• **Instructions for the task**:
Answer from the parakeet_mlx documentation:
1. How is each sentence's confidence score computed?
2. From which file and line range is the implementation taken?
3. What does the `silence_gap` setting in `SentenceConfig` set?

• **Selected text**:
Each sentence includes a confidence score computed as the geometric mean of token confidences:
from parakeet_mlx import from_pretrained

model = from_pretrained("mlx-community/parakeet-tdt-0.6b-v3")
result = model.transcribe("audio.wav")

for sentence in result.sentences:
    print(f"Confidence: {sentence.confidence:.2%}")
    print(f"Text: {sentence.text}")
    print()
Implementation (from alignment.py:33-35):
# Compute geometric mean of token confidences
confidences = np.array([t.confidence for t in self.tokens])
self.confidence = float(np.exp(np.mean(np.log(confidences + 1e-10))))

Data Structures

SentenceConfig

from parakeet_mlx import SentenceConfig

config = SentenceConfig(
    max_words=None,      # Maximum words per sentence
    silence_gap=None,    # Silence threshold in seconds
    max_duration=None,   # Maximum duration in seconds
)

AlignedSentence

from parakeet_mlx import from_pretrained

model = from_pretrained("mlx-community/parakeet-tdt-0.6b-v3")
result = model.transcribe("audio.wav")

for sentence in result.sentences:
    print(f"Text: {sentence.text}")
    print(f"Start: {sentence.start}s")
    print(f"End: {sentence.end}s")
    print(f"Duration: {sentence.duration}s")

• **Recorded data**:
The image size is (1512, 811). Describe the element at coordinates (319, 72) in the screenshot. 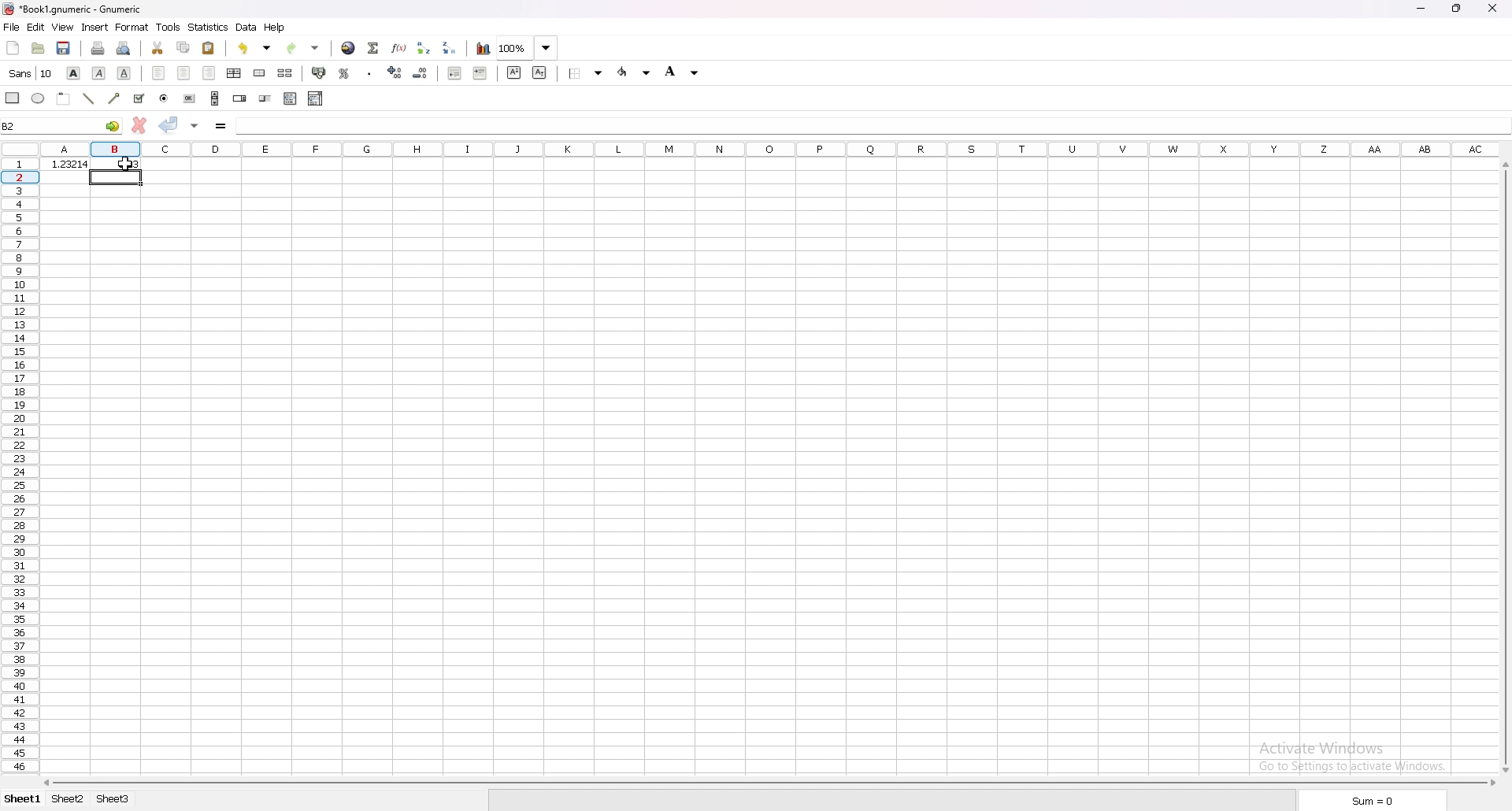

• **Task result**:
1. As the geometric mean of token confidences.
2. From alignment.py, lines 33-35.
3. The silence threshold in seconds.